> [TASK DATA]:
===

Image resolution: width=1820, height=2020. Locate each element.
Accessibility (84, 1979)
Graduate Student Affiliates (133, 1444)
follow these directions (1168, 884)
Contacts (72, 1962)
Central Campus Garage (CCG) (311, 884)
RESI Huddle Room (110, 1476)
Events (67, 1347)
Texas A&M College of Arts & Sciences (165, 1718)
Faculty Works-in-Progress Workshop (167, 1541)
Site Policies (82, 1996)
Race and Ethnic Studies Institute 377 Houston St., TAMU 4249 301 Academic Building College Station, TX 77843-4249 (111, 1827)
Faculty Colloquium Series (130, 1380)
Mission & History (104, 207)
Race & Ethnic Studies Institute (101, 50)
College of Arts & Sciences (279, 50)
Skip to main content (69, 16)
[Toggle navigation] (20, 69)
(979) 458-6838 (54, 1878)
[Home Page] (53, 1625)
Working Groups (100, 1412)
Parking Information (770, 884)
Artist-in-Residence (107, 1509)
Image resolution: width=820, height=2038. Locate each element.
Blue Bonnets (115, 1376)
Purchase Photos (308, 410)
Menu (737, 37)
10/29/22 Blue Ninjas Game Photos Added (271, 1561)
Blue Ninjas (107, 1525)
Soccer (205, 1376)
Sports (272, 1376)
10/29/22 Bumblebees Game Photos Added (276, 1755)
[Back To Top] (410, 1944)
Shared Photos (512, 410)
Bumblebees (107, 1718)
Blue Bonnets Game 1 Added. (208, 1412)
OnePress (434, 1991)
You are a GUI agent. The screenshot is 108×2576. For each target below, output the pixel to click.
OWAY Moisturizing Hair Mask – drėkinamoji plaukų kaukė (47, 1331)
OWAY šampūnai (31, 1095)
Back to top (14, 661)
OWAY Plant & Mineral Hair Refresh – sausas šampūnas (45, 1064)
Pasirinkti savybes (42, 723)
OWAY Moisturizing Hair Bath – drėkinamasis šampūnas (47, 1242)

===

> [WORK INSTRUCTION]:
Select every line in the records above that contains the word "Race".

> [SOLUTION TO THIS TASK]:
Race and Ethnic Studies Institute 377 Houston St., TAMU 4249 301 Academic Building College Station, TX 77843-4249 (111, 1827)
Race & Ethnic Studies Institute (101, 50)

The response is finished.